■ GOAL OF THE EXERCISE: Reproduce the data verbatim, but only the stretch from the line containing "Given: Insert an ordered list" through the line containing "The image size is (331, 896).", both included.

■ RAW RECORDS:
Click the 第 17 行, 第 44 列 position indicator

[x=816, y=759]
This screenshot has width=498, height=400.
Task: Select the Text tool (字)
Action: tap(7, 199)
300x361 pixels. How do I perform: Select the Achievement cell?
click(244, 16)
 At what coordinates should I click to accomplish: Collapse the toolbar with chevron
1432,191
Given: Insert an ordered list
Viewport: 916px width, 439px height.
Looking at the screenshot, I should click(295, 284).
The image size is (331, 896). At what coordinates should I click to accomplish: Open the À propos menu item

* * *

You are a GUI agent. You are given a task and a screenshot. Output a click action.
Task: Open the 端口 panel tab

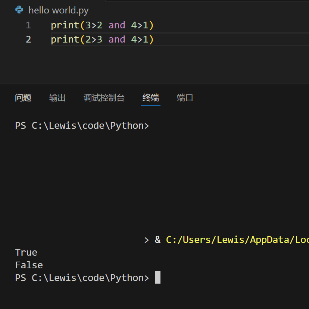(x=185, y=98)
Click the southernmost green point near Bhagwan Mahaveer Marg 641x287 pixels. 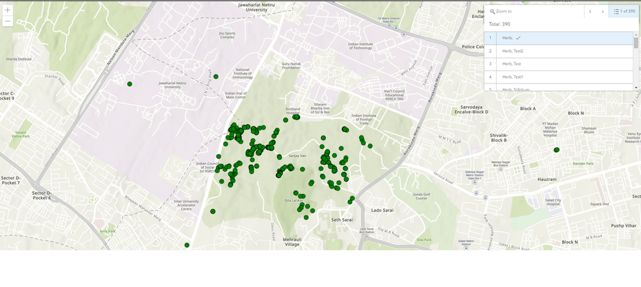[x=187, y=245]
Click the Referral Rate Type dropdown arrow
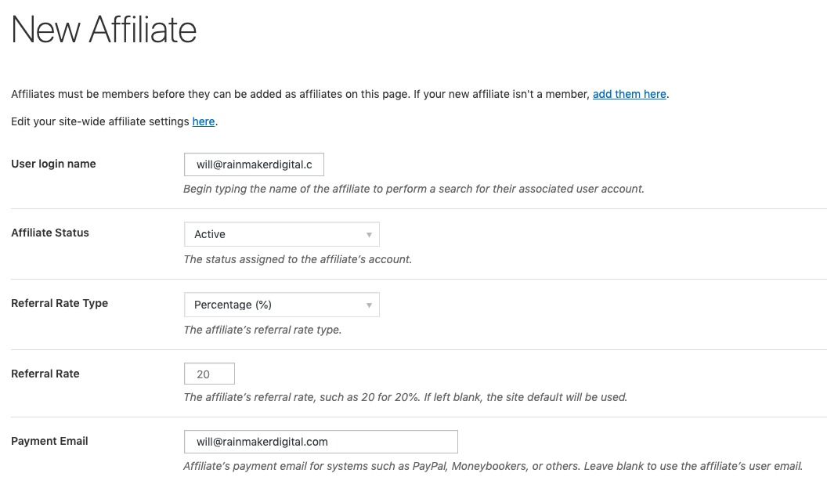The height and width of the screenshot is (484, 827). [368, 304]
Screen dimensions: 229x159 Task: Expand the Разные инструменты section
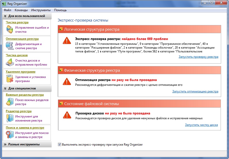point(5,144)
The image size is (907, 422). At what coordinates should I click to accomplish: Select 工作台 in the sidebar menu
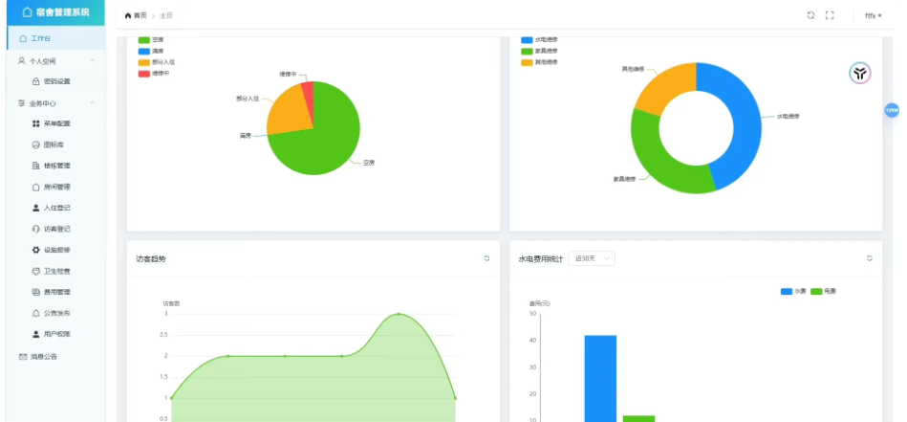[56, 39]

==

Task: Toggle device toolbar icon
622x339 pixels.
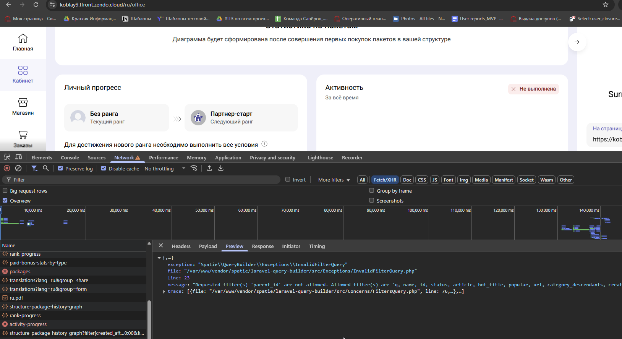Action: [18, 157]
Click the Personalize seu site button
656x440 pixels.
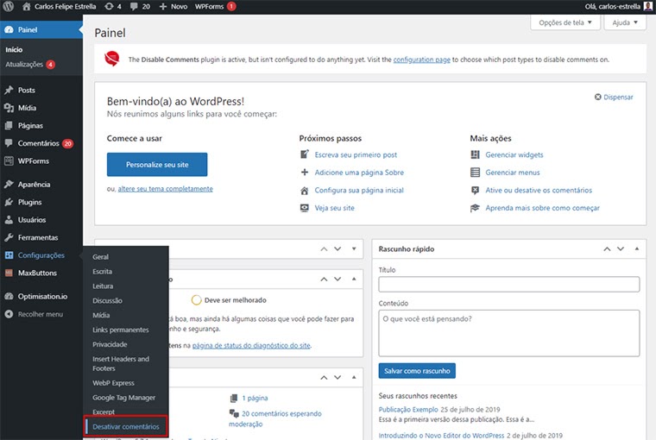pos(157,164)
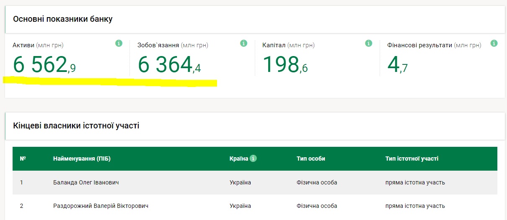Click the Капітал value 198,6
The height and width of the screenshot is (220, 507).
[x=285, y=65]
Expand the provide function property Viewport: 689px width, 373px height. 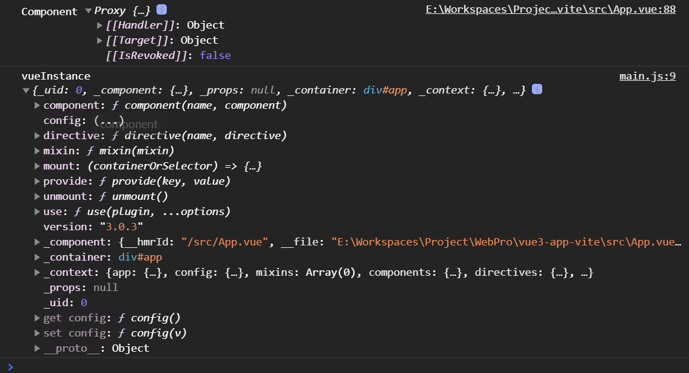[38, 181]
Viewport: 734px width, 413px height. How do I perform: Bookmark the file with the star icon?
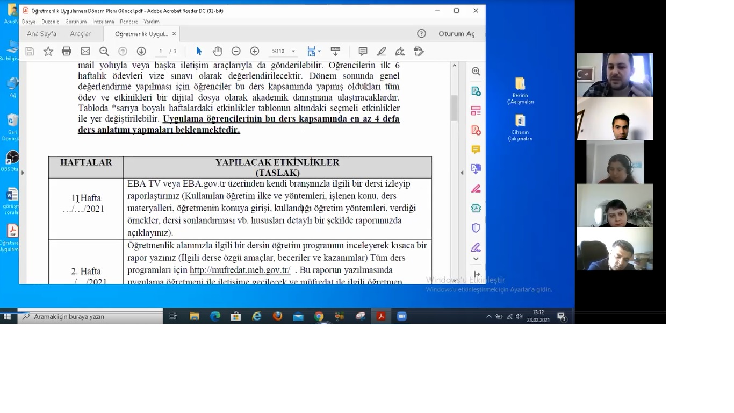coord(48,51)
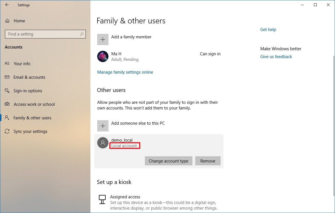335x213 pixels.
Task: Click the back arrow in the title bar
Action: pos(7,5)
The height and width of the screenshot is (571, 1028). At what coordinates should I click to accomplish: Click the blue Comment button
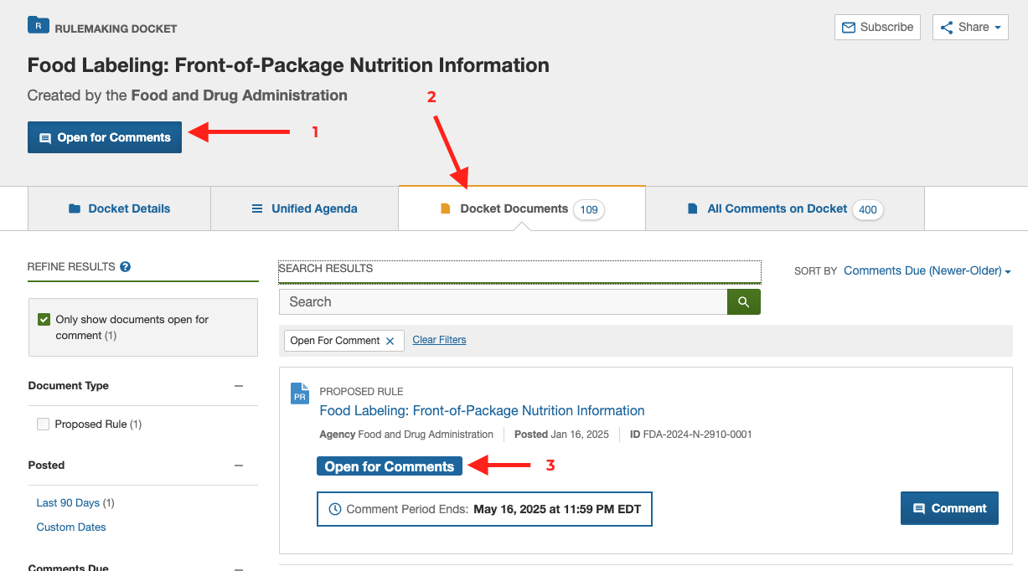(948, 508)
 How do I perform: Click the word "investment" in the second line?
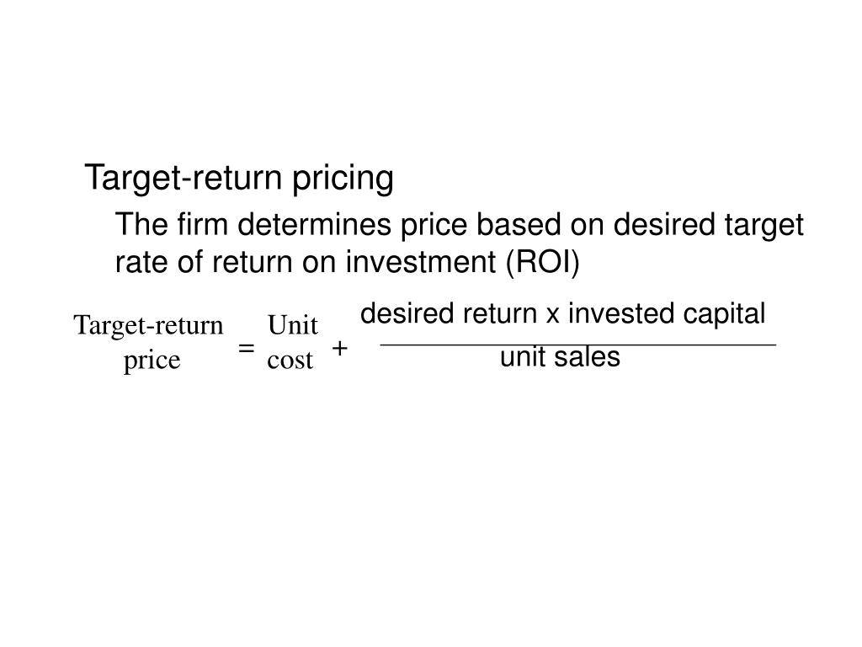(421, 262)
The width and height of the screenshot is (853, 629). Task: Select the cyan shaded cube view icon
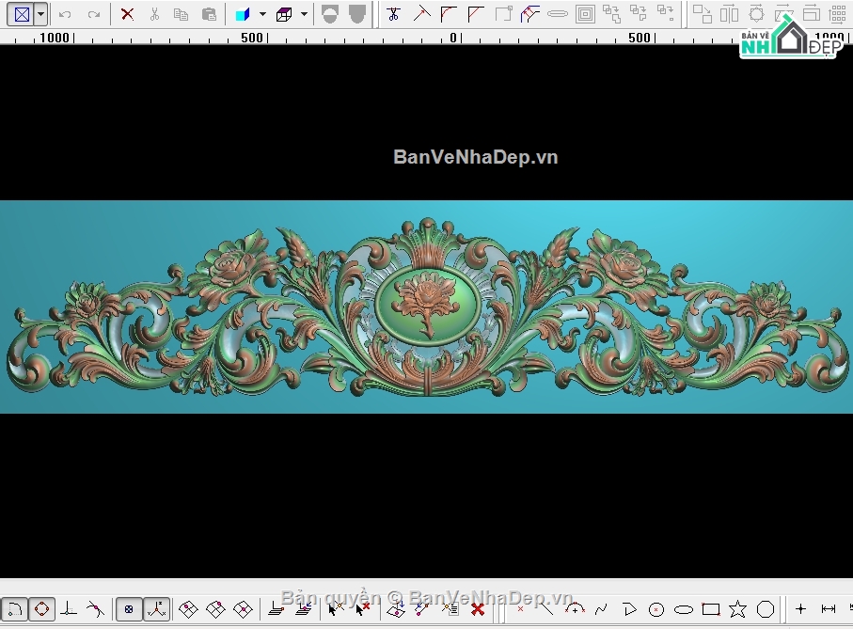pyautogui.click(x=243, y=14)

■ RESULT FOR THIS EXERCISE:
Given: Insert an ordered list
Viewport: 916px width, 439px height.
Looking at the screenshot, I should click(295, 284).
The image size is (331, 896). At what coordinates should I click to accomplish: Open the À propos menu item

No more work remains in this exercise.